Start of AVAILABLE RECORDS

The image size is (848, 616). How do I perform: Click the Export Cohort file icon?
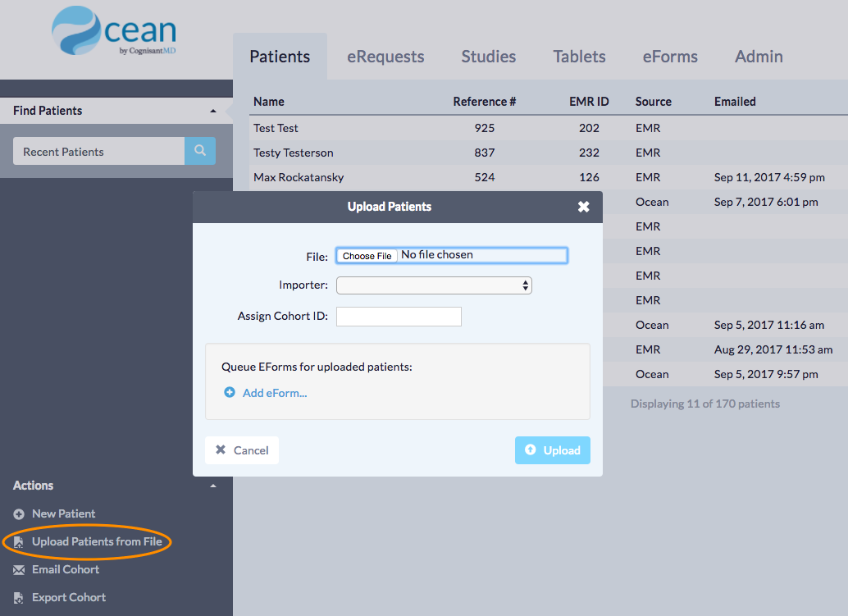point(19,598)
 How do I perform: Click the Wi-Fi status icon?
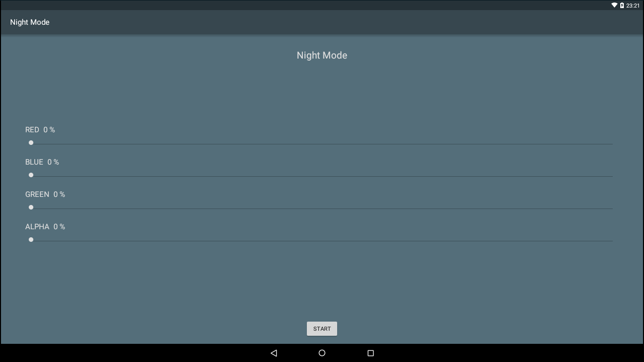(x=614, y=6)
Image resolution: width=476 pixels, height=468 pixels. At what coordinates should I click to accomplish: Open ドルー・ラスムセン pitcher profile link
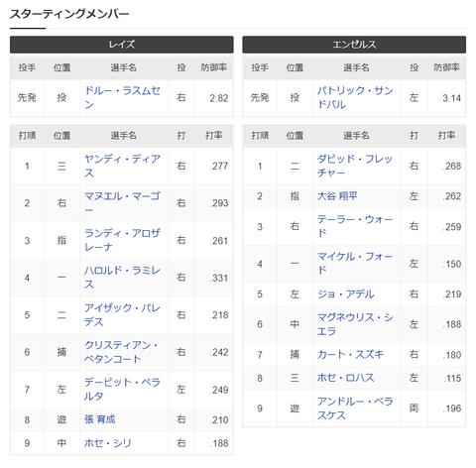[x=122, y=97]
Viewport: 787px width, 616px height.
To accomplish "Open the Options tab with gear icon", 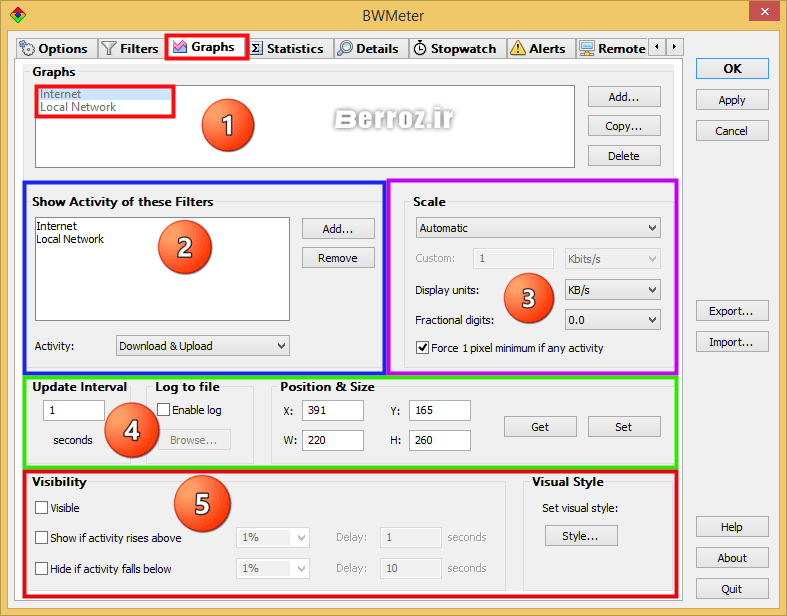I will coord(54,48).
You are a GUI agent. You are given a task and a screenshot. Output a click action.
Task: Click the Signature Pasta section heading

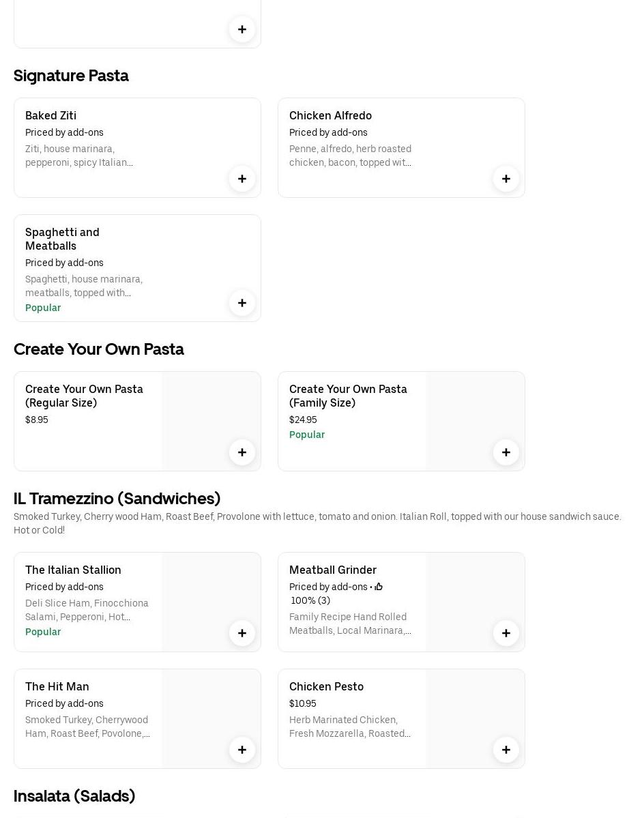point(71,76)
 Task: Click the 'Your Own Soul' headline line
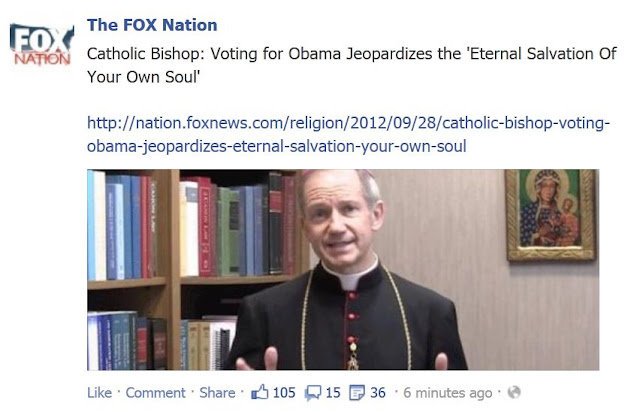[x=143, y=77]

End of AVAILABLE RECORDS

When you reach the line that contains "You are a GUI", start copying the listing word for word and stop only after its last line, without any pictures.

You are a GUI agent. You are given a task and a screenshot. Output a click action.
Task: Click the Signature Pasta section heading

point(71,76)
 Task: Click the 'Your Own Soul' headline line
[x=143, y=77]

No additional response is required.